• Brief
Please copy exactly every line from the one that contains "Viewport: 600px width, 807px height." to the end of the data below, with both ends included and no other lines.

(Stored records)
◆ ◆ ◆ ◆ ◆ ◆ ◆
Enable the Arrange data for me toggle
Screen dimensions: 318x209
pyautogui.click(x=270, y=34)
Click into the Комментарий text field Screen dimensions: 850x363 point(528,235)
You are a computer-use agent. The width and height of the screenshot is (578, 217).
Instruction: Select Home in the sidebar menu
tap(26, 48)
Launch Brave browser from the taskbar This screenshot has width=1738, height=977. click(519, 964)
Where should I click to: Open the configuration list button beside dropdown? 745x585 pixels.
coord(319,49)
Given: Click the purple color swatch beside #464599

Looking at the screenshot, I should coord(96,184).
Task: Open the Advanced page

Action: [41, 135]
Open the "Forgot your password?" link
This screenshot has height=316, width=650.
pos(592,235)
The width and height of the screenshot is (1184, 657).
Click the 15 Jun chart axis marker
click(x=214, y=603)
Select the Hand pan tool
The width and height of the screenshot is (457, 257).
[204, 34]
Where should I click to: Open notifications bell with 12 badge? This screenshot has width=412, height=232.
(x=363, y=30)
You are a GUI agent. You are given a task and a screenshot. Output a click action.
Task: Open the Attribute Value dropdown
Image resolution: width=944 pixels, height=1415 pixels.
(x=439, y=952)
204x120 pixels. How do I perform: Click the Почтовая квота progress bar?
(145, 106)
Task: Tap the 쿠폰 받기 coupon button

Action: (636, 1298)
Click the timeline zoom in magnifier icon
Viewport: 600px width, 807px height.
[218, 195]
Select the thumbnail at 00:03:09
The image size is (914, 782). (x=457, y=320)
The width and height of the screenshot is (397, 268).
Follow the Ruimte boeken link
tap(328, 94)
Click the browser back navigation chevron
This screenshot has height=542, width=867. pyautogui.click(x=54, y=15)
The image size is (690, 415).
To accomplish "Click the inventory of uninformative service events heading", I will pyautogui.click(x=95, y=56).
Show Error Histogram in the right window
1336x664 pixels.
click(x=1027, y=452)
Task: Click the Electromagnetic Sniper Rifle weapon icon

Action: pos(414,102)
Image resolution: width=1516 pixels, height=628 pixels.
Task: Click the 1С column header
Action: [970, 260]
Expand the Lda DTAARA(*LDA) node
◆ ◆ ◆ ◆ ◆ ◆ ◆
• Answer section
Viewport: 600px width, 807px height.
[218, 195]
Select the thumbnail at 00:03:09
The image size is (914, 782). (x=457, y=320)
The width and height of the screenshot is (397, 268).
Follow the Ruimte boeken link
tap(328, 94)
Click the browser back navigation chevron
This screenshot has height=542, width=867. pyautogui.click(x=54, y=15)
The image size is (690, 415).
To accomplish "Click the inventory of uninformative service events heading", I will pyautogui.click(x=95, y=56).
Show Error Histogram in the right window
1336x664 pixels.
click(x=1027, y=452)
Task: Click the Electromagnetic Sniper Rifle weapon icon

Action: pos(414,102)
Image resolution: width=1516 pixels, height=628 pixels.
Task: Click the 1С column header
Action: [970, 260]
Expand the Lda DTAARA(*LDA) node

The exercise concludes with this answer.